70 S.E. 609 | S.C. | 1911
April 1, 1911. The opinion of the Court was delivered by In May, 1903, John Serious was arrested upon a warrant issued by a magistrate charging him with bastardy. The magistrate bound him over to the Court of General Sessions; and he entered into a recognizance, with appellant as surety, conditioned for his appearance to answer an indictment upon said charge. At the Spring term, 1909, Judge Gary issued a rule requiring the principal and surety to show cause, at the next term, why the recognizance should not be estreated and judgment thereon confirmed against them. It was recited therein that it appeared to the Court that John Serious was under recognizance to appear at the July term, 1903, to answer to the indictment in said cause, and that he had failed to answer, when called. *305
In his return to the rule, the appellant set forth the matters and things mentioned in the exceptions, which will be reported, except the first, third and fourth, which were abandoned. He also alleged that he was informed and believed that the defendant was dead. Whereupon Judge Gage continued the rule, entering on the docket that it was continued to give the surety further time to ascertain if his principal was dead. At the next term, the return was heard, and Hon. W.C. Davis, special Judge, passed the following order: "Upon hearing the return to the rule to show cause as against H.T. Edens, as surety upon the recognizance of the defendant in this case, why such recognizance should not be estreated, it is deemed that such return is insufficient, and it is ordered and adjudged that such recognizance be, and the same is hereby, decreed to be forfeited and estreated, and in order that judgment may be confirmed thereon, let a notice, without delay, be issued out of this Court to summon the said John Serious, defendant, and the said H.T. Edens, surety as aforesaid, to be and appear at the next term of this Court, on the first day thereof, to show cause, if any they and each of them may have, why judgment should not be confirmed against them, and each of them, upon such recognizance." At the next term the return provided for in the order of Judge Davis was heard by Judge Memminger, who passed the following order: "Upon hearing the return to the rule to show cause, as against H.T. Edens as surety of the defendant in the above stated case, why such recognizance should not be forfeited and estreated, and judgment rendered affirmed, it is deemed that such return is not sufficient, and it is hereby ordered and adjudged that the rule in this case be made absolute and that said recognizance be estreated and judgment affirmed, and it is hereby adjudged forfeited, and that judgment be entered and execution be issued for the sum of $300.00, the penalty thereof, and costs, against H.T. Edens." *306
In passing, we may say that from the orders in this and other cases recently heard in this Court, it seems that an erroneous impression prevails that in entering judgment on a forfeited recognizance it is necessary to issue first a rule to show cause why the recognizance should not be estreated and forfeited and judgment entered thereon, and, after hearing the return to that rule, if it is adjudged insufficient, to issue a second rule to show cause why the judgment should not be confirmed The second rule is unnecessary, and judgment absolute may be entered on hearing the return to the first rule.
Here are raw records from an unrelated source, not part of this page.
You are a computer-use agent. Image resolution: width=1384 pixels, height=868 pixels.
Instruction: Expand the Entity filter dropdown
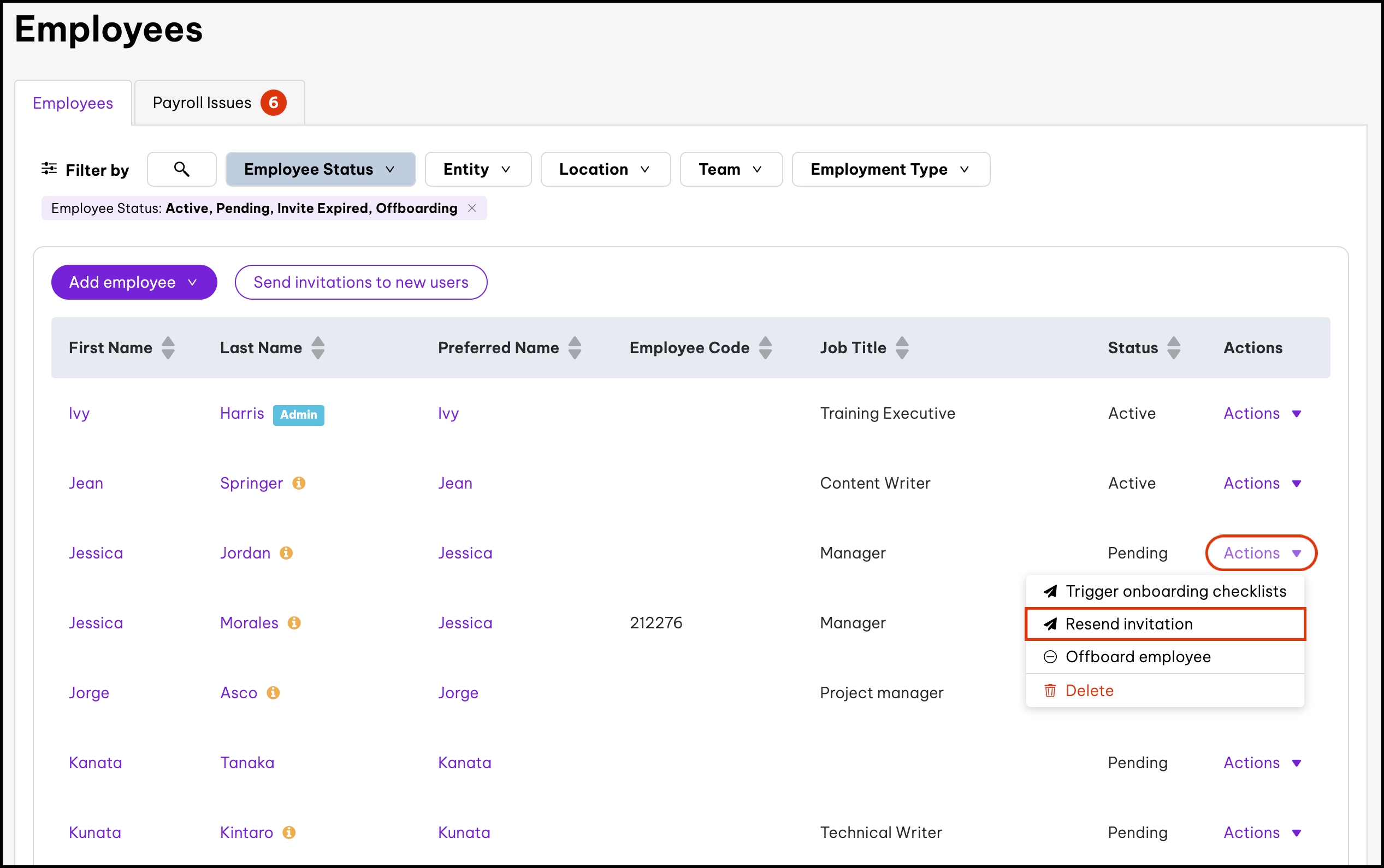point(477,169)
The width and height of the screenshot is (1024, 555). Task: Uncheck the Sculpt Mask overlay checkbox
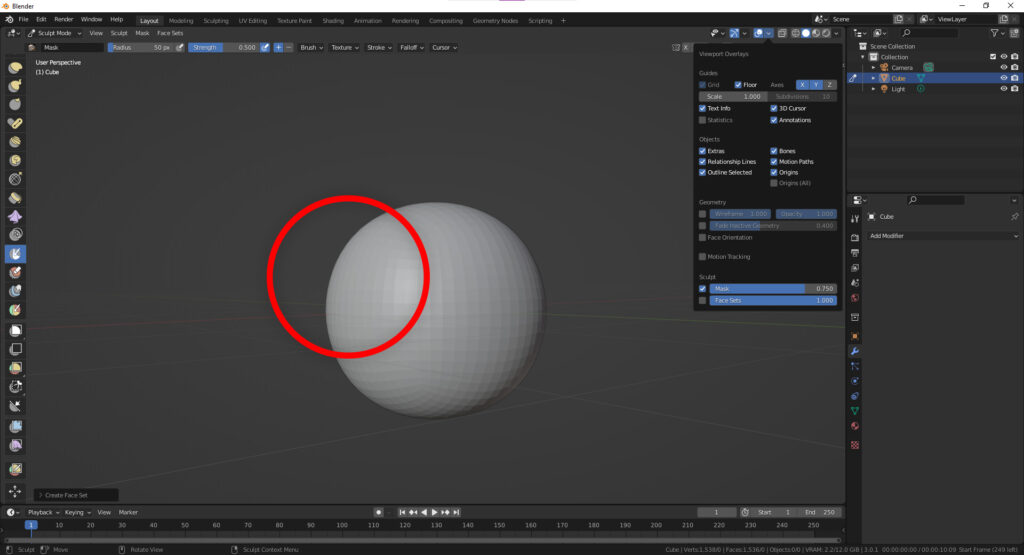point(702,288)
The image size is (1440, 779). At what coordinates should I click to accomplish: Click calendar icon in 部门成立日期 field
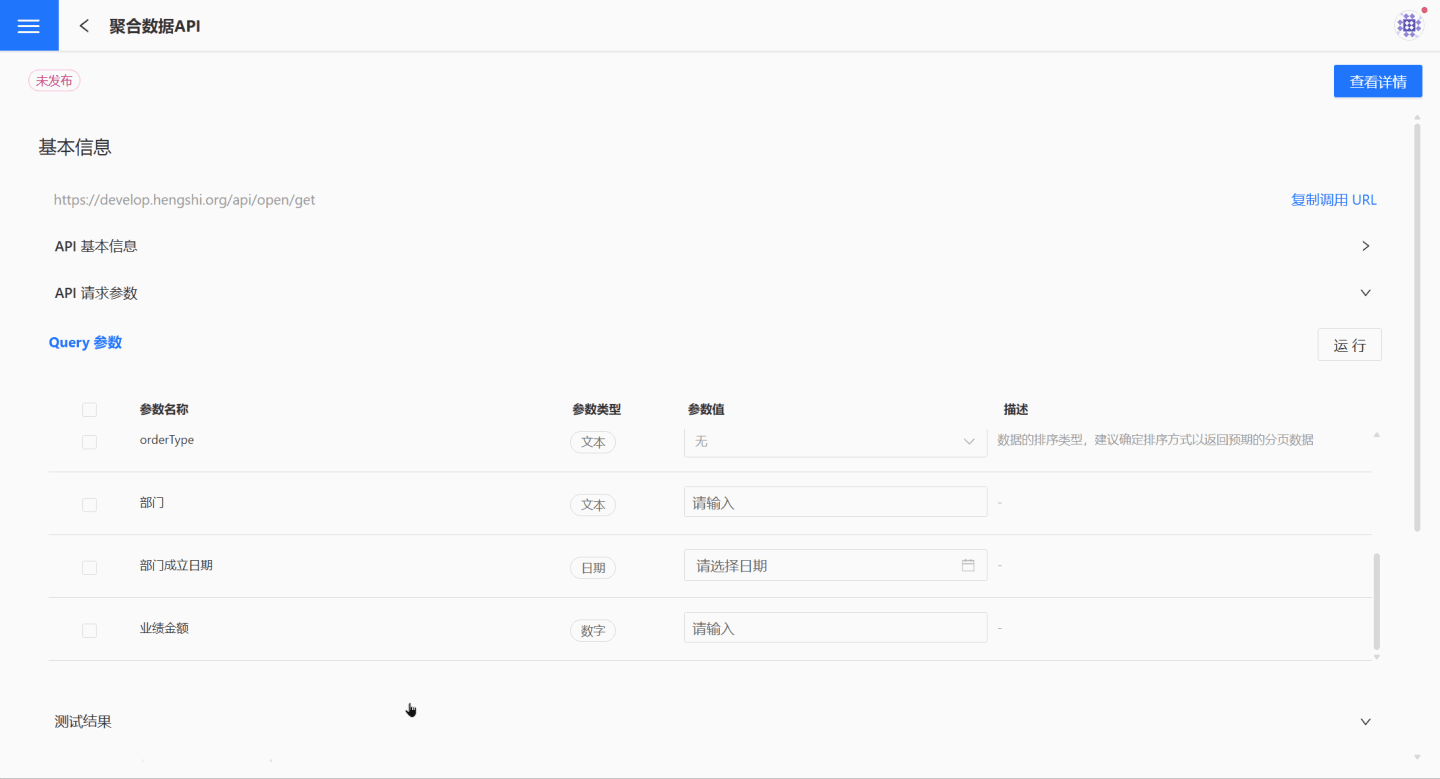967,565
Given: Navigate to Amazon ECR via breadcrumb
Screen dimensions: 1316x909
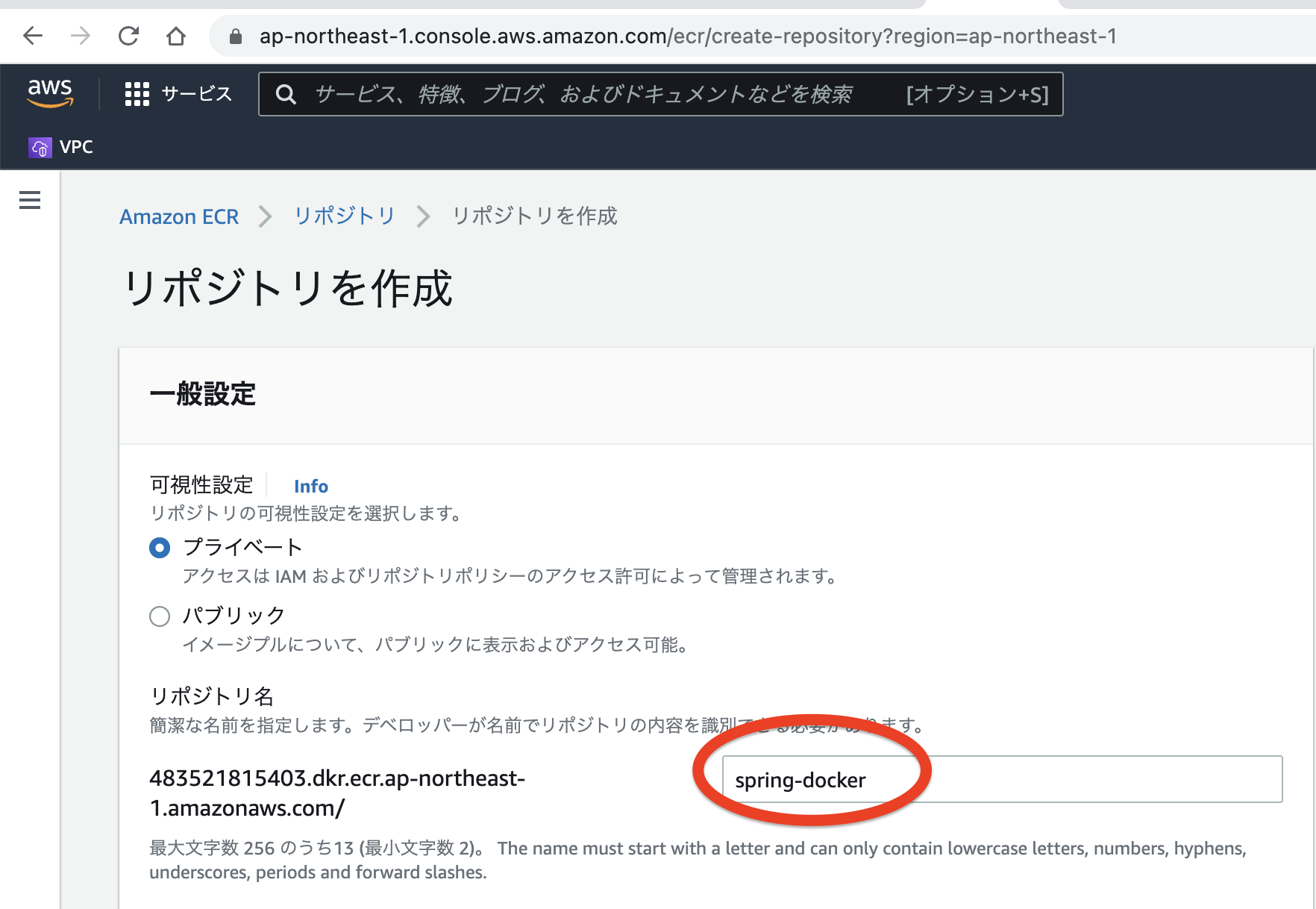Looking at the screenshot, I should coord(179,216).
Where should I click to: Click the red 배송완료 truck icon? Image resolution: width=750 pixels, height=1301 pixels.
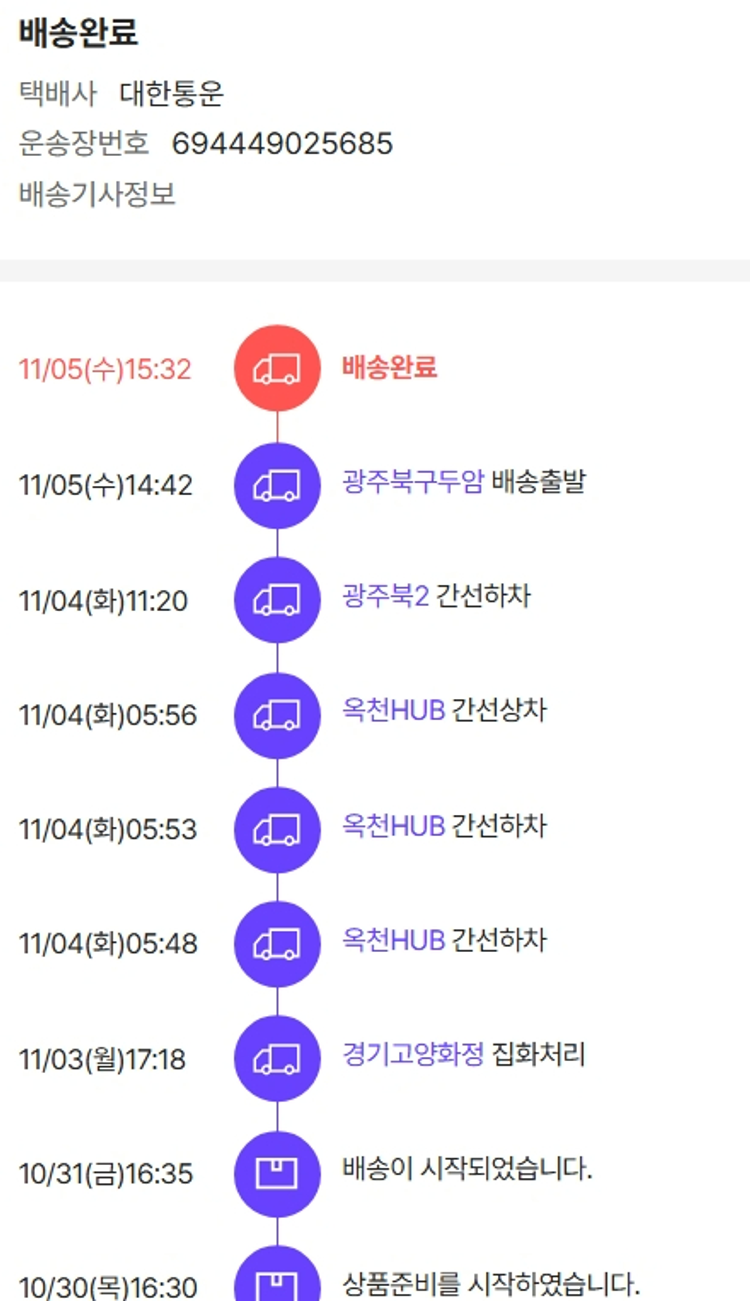(x=277, y=368)
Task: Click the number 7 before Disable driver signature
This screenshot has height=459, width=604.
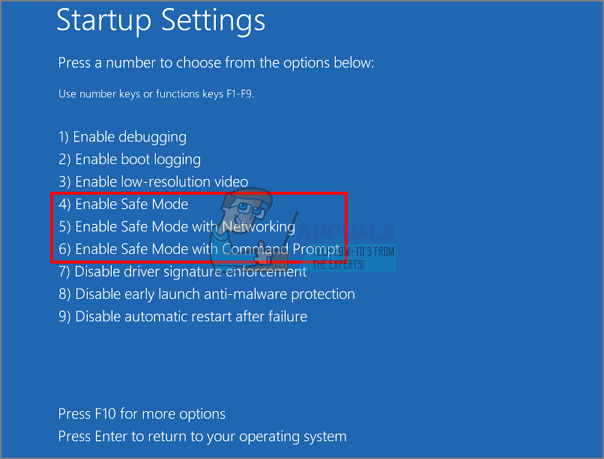Action: pos(63,271)
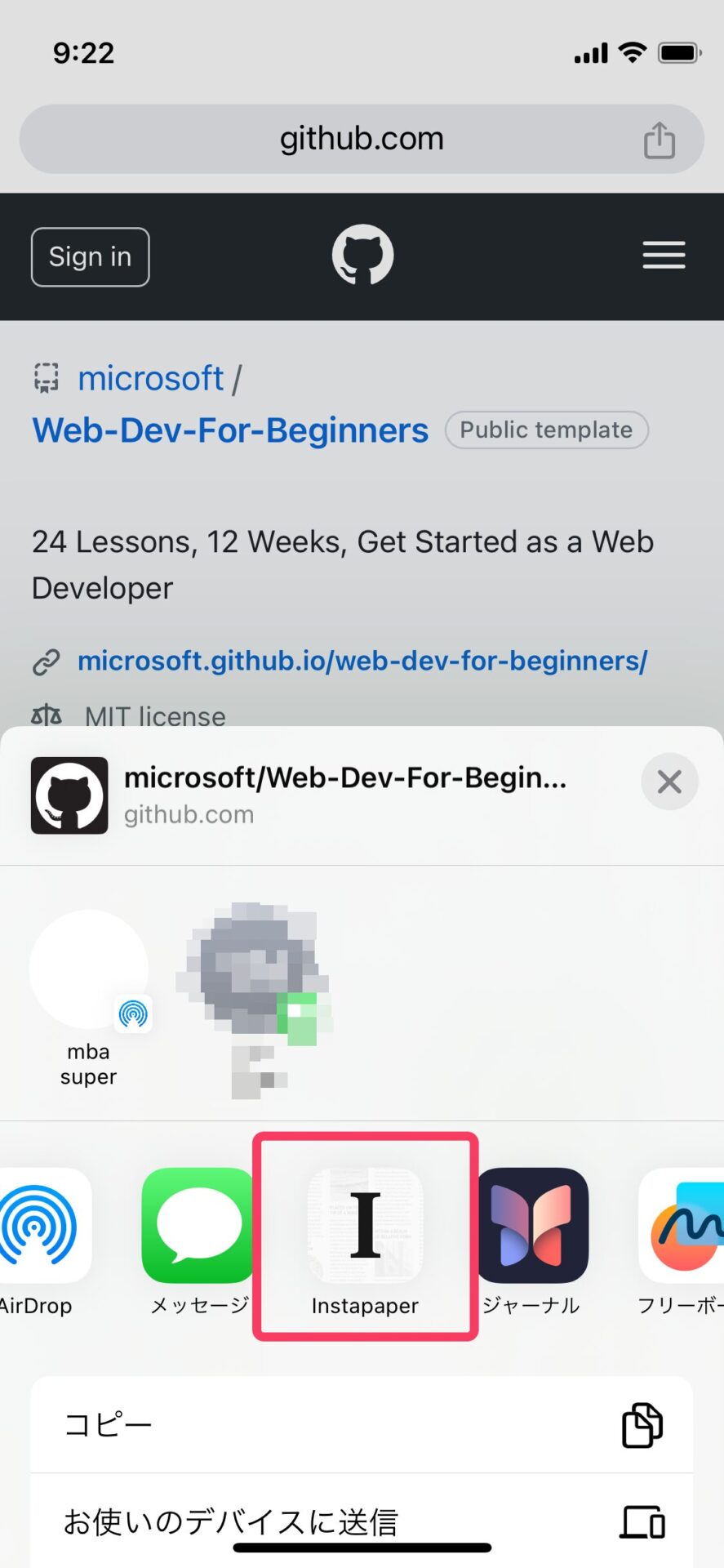The height and width of the screenshot is (1568, 724).
Task: Open the GitHub hamburger menu
Action: coord(664,256)
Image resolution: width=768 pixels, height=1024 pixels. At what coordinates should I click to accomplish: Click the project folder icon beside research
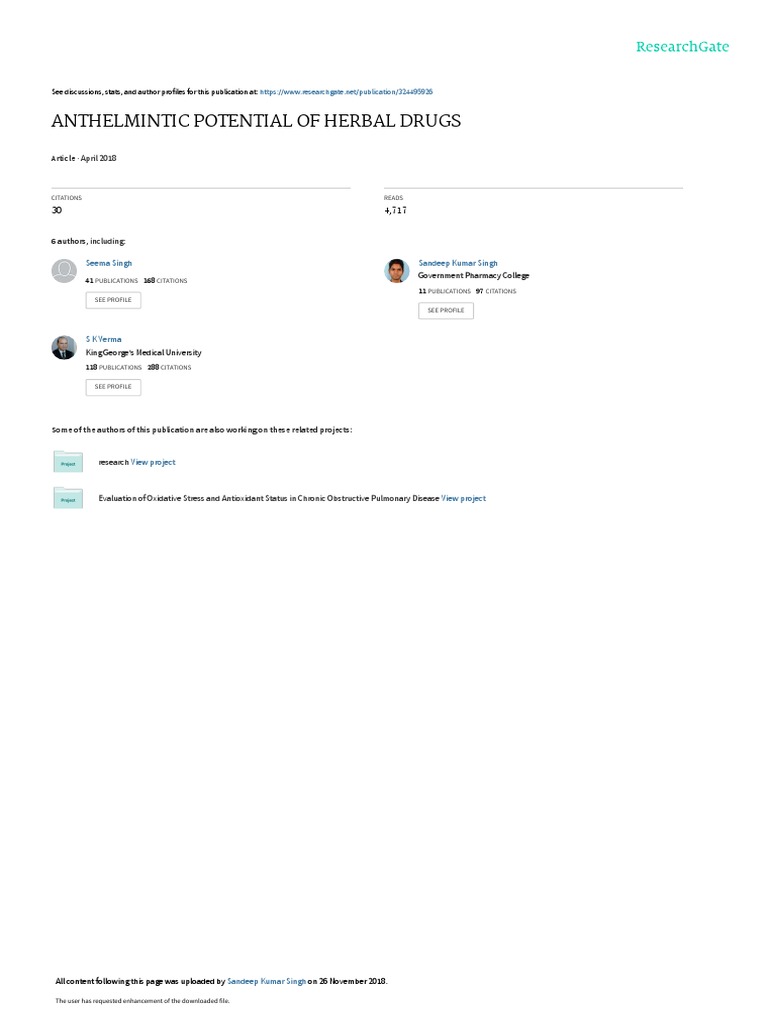pyautogui.click(x=68, y=461)
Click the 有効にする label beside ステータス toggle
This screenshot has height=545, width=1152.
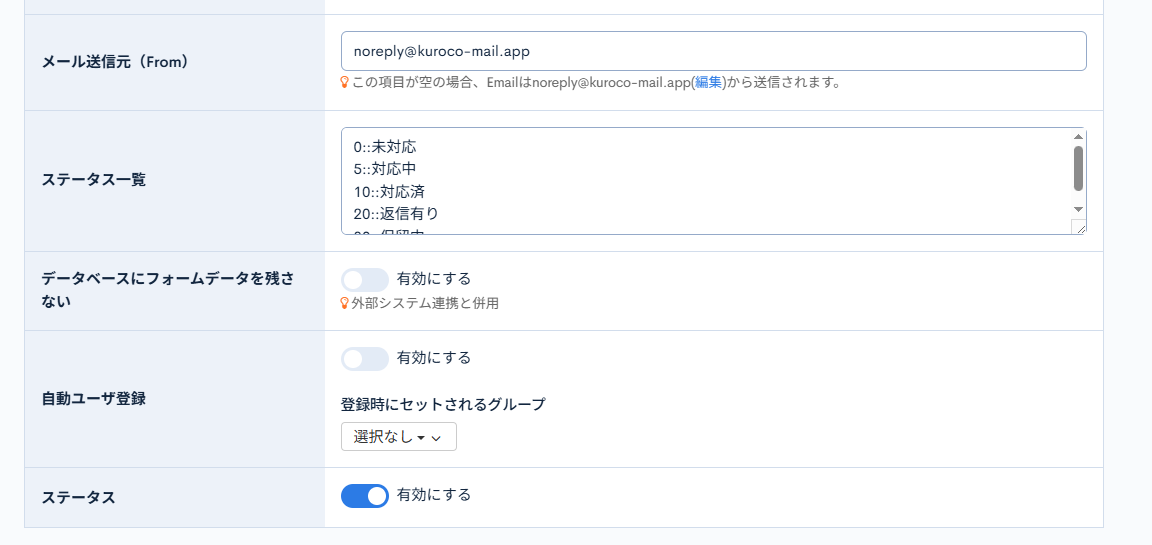pyautogui.click(x=433, y=495)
The recognizance is itself an instrument, "in the nature of a conditional judgment of record, which may be discharged by the performance of the conditions stated." 34 Cyc. 539. Upon breach of the condition, as, for instance, by failure of defendant to appear and plead, where that is the condition, the recognizance is forfeited, and "becomes an absolute debt of record in the nature of a judgment" (34 Cyc. 552); and the statute (Crim. Code, sec. 85) requires a notice to be issued "to summon every party bound in such forfeited recognizance to be and appear at the next ensuing Court of Sessions to show cause, if any he has, why judgment should not be confirmed against him," etc., showing that the recognizance is regarded as a conditional judgment, which, on breach of the condition, is to be confirmed, or made absolute, unless the parties therein bound show sufficient cause to the contrary. Of course, the Court may, in its discretion, on a sufficient and satisfactory showing, continue the hearing, as Judge Gage did in this case, or grant orders for a further or amended return, or, where the forfeiture is caused from ignorance or unavoidable cause, remit the whole or any part of the forfeiture. Crim. Code, sec. 88. But it is not necessary to issue a second rule, before judgment can be confirmed. State v. Dingle,
The Court of General Sessions, being one of general jurisdiction, all things will be presumed to have been rightly *307
done, and a recognizance being matter of record, every reasonable presumption will be indulged in support of it. The burden of proving defects and irregularities is upon cognizors. Therefore, the recital in the order of Judge Gary that defendant was under recognizance to appear and plead to the indictment, that he was called, and failed to appear and plead, is conclusive of the facts recited, there being no proof to the contrary. The failure to appear and plead was a breach of the condition of the recognizance, and it thereby became forfeited.State v. Minton,
Bastardy is a criminal offense. State v. Brewer,
Affirmed.
Petition for a rehearing in this case was refused by formal order on April 1, 1911.